Exercise goal: The answer is the line that contains "Task: Click the OK button" followed by every later line of the entries below, each repeated exactly, and nothing else.

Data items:

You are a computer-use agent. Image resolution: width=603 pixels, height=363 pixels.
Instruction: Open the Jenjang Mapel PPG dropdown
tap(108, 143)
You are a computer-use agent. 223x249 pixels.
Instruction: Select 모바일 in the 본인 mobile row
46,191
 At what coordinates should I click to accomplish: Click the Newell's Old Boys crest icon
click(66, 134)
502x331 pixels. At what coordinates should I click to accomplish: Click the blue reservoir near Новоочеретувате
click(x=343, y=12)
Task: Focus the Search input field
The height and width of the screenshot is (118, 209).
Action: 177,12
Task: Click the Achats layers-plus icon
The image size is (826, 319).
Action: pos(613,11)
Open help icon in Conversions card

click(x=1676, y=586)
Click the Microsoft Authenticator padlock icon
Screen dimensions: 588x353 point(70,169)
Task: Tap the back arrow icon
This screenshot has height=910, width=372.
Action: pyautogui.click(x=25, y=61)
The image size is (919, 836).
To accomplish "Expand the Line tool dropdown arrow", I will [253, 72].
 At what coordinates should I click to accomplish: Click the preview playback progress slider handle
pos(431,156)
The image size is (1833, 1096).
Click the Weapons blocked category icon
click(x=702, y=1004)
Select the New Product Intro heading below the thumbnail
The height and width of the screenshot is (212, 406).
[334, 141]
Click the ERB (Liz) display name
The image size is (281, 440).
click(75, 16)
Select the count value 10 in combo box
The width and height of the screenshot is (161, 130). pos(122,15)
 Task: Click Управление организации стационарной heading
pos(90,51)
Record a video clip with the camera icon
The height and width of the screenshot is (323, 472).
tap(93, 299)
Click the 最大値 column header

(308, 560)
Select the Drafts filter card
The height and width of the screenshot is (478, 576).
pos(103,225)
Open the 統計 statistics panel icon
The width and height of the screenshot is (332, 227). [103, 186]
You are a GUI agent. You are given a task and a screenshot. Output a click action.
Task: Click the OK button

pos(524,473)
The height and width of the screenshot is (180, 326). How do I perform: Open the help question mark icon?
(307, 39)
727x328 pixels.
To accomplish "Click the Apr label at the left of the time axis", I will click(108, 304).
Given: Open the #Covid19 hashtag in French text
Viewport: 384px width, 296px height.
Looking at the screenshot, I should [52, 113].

Result:
Task: Click the OK button

pos(524,473)
The height and width of the screenshot is (180, 326). How do I perform: Open the help question mark icon?
(307, 39)
727x328 pixels.
To accomplish "Click the Apr label at the left of the time axis", I will click(108, 304).
Given: Open the #Covid19 hashtag in French text
Viewport: 384px width, 296px height.
Looking at the screenshot, I should [52, 113].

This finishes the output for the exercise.